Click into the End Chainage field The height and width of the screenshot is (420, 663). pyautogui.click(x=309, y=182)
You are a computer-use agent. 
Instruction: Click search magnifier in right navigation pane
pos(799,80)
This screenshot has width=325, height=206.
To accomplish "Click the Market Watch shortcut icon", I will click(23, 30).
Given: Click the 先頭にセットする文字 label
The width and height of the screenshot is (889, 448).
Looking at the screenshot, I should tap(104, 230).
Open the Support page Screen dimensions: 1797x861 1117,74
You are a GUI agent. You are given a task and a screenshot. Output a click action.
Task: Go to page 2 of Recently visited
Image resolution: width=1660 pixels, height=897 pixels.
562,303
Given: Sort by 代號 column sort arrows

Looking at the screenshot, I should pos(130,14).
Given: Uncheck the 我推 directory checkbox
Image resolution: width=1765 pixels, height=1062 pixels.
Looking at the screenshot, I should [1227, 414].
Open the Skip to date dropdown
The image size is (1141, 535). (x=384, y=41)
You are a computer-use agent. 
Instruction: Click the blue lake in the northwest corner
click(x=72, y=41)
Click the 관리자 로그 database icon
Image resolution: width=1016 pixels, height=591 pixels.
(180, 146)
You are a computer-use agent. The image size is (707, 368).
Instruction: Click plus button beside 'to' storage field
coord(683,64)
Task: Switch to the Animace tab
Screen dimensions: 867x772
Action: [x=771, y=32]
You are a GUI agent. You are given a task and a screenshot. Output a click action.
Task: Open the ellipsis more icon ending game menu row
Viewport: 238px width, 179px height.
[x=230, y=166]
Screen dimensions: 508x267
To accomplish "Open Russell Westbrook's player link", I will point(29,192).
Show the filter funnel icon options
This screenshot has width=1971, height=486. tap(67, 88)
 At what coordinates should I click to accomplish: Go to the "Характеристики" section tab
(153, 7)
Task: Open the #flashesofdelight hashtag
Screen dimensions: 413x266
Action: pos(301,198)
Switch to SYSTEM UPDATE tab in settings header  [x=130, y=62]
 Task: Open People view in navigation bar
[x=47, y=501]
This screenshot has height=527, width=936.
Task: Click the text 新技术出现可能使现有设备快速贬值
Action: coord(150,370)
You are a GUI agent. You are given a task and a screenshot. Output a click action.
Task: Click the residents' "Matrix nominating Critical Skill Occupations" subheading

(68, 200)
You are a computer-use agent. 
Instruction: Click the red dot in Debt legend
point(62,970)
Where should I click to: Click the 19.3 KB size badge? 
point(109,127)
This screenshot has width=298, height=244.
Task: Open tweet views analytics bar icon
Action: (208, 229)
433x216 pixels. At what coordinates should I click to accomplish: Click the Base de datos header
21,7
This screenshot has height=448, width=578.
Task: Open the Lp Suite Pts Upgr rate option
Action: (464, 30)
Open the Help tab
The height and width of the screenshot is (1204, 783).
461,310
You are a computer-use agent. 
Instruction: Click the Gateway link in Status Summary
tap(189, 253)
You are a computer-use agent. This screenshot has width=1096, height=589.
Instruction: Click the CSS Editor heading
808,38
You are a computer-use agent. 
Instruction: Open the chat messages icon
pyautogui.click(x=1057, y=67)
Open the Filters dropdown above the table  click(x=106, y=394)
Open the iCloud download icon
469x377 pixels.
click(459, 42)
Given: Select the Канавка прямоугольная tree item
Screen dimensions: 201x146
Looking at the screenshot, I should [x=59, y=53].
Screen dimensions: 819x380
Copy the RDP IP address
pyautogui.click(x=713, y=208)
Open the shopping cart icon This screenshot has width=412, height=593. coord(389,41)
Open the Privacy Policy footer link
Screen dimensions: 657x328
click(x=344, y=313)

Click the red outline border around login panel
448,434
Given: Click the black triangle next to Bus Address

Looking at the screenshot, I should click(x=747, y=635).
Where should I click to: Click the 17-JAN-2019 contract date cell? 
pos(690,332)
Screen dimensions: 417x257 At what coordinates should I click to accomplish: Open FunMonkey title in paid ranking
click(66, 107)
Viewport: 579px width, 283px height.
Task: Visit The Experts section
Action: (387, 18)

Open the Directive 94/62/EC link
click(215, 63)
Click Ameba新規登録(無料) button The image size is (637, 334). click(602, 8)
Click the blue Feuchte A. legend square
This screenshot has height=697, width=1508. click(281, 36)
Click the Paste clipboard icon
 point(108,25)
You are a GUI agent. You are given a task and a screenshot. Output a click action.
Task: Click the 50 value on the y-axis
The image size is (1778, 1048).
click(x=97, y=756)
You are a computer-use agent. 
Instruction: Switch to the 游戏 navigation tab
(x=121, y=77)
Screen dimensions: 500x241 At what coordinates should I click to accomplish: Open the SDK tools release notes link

-----

Please turn the listing above into a Markdown table with the columns Row and Line. Give each nonblank line its own row, numbered in order, and leave out blank lines.

### ANSWER
| Row | Line |
|---|---|
| 1 | Click into the End Chainage field The height and width of the screenshot is (420, 663). pyautogui.click(x=309, y=182) |
| 2 | You are a computer-use agent.  |
| 3 | Instruction: Click search magnifier in right navigation pane |
| 4 | pos(799,80) |
| 5 | This screenshot has width=325, height=206. |
| 6 | To accomplish "Click the Market Watch shortcut icon", I will click(23, 30). |
| 7 | Given: Click the 先頭にセットする文字 label |
| 8 | The width and height of the screenshot is (889, 448). |
| 9 | Looking at the screenshot, I should tap(104, 230). |
| 10 | Open the Support page Screen dimensions: 1797x861 1117,74 |
| 11 | You are a GUI agent. You are given a task and a screenshot. Output a click action. |
| 12 | Task: Go to page 2 of Recently visited |
| 13 | Image resolution: width=1660 pixels, height=897 pixels. |
| 14 | 562,303 |
| 15 | Given: Sort by 代號 column sort arrows |
| 16 | Looking at the screenshot, I should pos(130,14). |
| 17 | Given: Uncheck the 我推 directory checkbox |
| 18 | Image resolution: width=1765 pixels, height=1062 pixels. |
| 19 | Looking at the screenshot, I should [1227, 414]. |
| 20 | Open the Skip to date dropdown |
| 21 | The image size is (1141, 535). (x=384, y=41) |
| 22 | You are a computer-use agent.  |
| 23 | Instruction: Click the blue lake in the northwest corner |
| 24 | click(x=72, y=41) |
| 25 | Click the 관리자 로그 database icon |
| 26 | Image resolution: width=1016 pixels, height=591 pixels. |
| 27 | (180, 146) |
| 28 | You are a computer-use agent. The image size is (707, 368). |
| 29 | Instruction: Click plus button beside 'to' storage field |
| 30 | coord(683,64) |
| 31 | Task: Switch to the Animace tab |
| 32 | Screen dimensions: 867x772 |
| 33 | Action: [x=771, y=32] |
| 34 | You are a GUI agent. You are given a task and a screenshot. Output a click action. |
| 35 | Task: Open the ellipsis more icon ending game menu row |
| 36 | Viewport: 238px width, 179px height. |
| 37 | [x=230, y=166] |
| 38 | Screen dimensions: 508x267 |
| 39 | To accomplish "Open Russell Westbrook's player link", I will point(29,192). |
| 40 | Show the filter funnel icon options |
| 41 | This screenshot has width=1971, height=486. tap(67, 88) |
| 42 |  At what coordinates should I click to accomplish: Go to the "Характеристики" section tab |
| 43 | (153, 7) |
| 44 | Task: Open the #flashesofdelight hashtag |
| 45 | Screen dimensions: 413x266 |
| 46 | Action: pos(301,198) |
| 47 | Switch to SYSTEM UPDATE tab in settings header  [x=130, y=62] |
| 48 |  Task: Open People view in navigation bar |
| 49 | [x=47, y=501] |
| 50 | This screenshot has height=527, width=936. |
| 51 | Task: Click the text 新技术出现可能使现有设备快速贬值 |
| 52 | Action: coord(150,370) |
| 53 | You are a GUI agent. You are given a task and a screenshot. Output a click action. |
| 54 | Task: Click the residents' "Matrix nominating Critical Skill Occupations" subheading |
| 55 | (68, 200) |
| 56 | You are a computer-use agent.  |
| 57 | Instruction: Click the red dot in Debt legend |
| 58 | point(62,970) |
| 59 | Where should I click to: Click the 19.3 KB size badge?  |
| 60 | point(109,127) |
| 61 | This screenshot has width=298, height=244. |
| 62 | Task: Open tweet views analytics bar icon |
| 63 | Action: (208, 229) |
| 64 | 433x216 pixels. At what coordinates should I click to accomplish: Click the Base de datos header |
| 65 | 21,7 |
| 66 | This screenshot has height=448, width=578. |
| 67 | Task: Open the Lp Suite Pts Upgr rate option |
| 68 | Action: (464, 30) |
| 69 | Open the Help tab |
| 70 | The height and width of the screenshot is (1204, 783). |
| 71 | 461,310 |
| 72 | You are a computer-use agent.  |
| 73 | Instruction: Click the Gateway link in Status Summary |
| 74 | tap(189, 253) |
| 75 | You are a computer-use agent. This screenshot has width=1096, height=589. |
| 76 | Instruction: Click the CSS Editor heading |
| 77 | 808,38 |
| 78 | You are a computer-use agent.  |
| 79 | Instruction: Open the chat messages icon |
| 80 | pyautogui.click(x=1057, y=67) |
| 81 | Open the Filters dropdown above the table  click(x=106, y=394) |
| 82 | Open the iCloud download icon |
| 83 | 469x377 pixels. |
| 84 | click(459, 42) |
| 85 | Given: Select the Канавка прямоугольная tree item |
| 86 | Screen dimensions: 201x146 |
| 87 | Looking at the screenshot, I should [x=59, y=53]. |
| 88 | Screen dimensions: 819x380 |
| 89 | Copy the RDP IP address |
| 90 | pyautogui.click(x=713, y=208) |
| 91 | Open the shopping cart icon This screenshot has width=412, height=593. coord(389,41) |
| 92 | Open the Privacy Policy footer link |
| 93 | Screen dimensions: 657x328 |
| 94 | click(x=344, y=313) |
| 95 | Click the red outline border around login panel |
| 96 | 448,434 |
| 97 | Given: Click the black triangle next to Bus Address |
| 98 | Looking at the screenshot, I should click(x=747, y=635). |
| 99 | Where should I click to: Click the 17-JAN-2019 contract date cell?  |
| 100 | pos(690,332) |
| 101 | Screen dimensions: 417x257 At what coordinates should I click to accomplish: Open FunMonkey title in paid ranking |
| 102 | click(66, 107) |
| 103 | Viewport: 579px width, 283px height. |
| 104 | Task: Visit The Experts section |
| 105 | Action: (387, 18) |
| 106 | Open the Directive 94/62/EC link |
| 107 | click(215, 63) |
| 108 | Click Ameba新規登録(無料) button The image size is (637, 334). click(602, 8) |
| 109 | Click the blue Feuchte A. legend square |
| 110 | This screenshot has height=697, width=1508. click(281, 36) |
| 111 | Click the Paste clipboard icon |
| 112 |  point(108,25) |
| 113 | You are a GUI agent. You are given a task and a screenshot. Output a click action. |
| 114 | Task: Click the 50 value on the y-axis |
| 115 | The image size is (1778, 1048). |
| 116 | click(x=97, y=756) |
| 117 | You are a computer-use agent.  |
| 118 | Instruction: Switch to the 游戏 navigation tab |
| 119 | (x=121, y=77) |
| 120 | Screen dimensions: 500x241 At what coordinates should I click to accomplish: Open the SDK tools release notes link |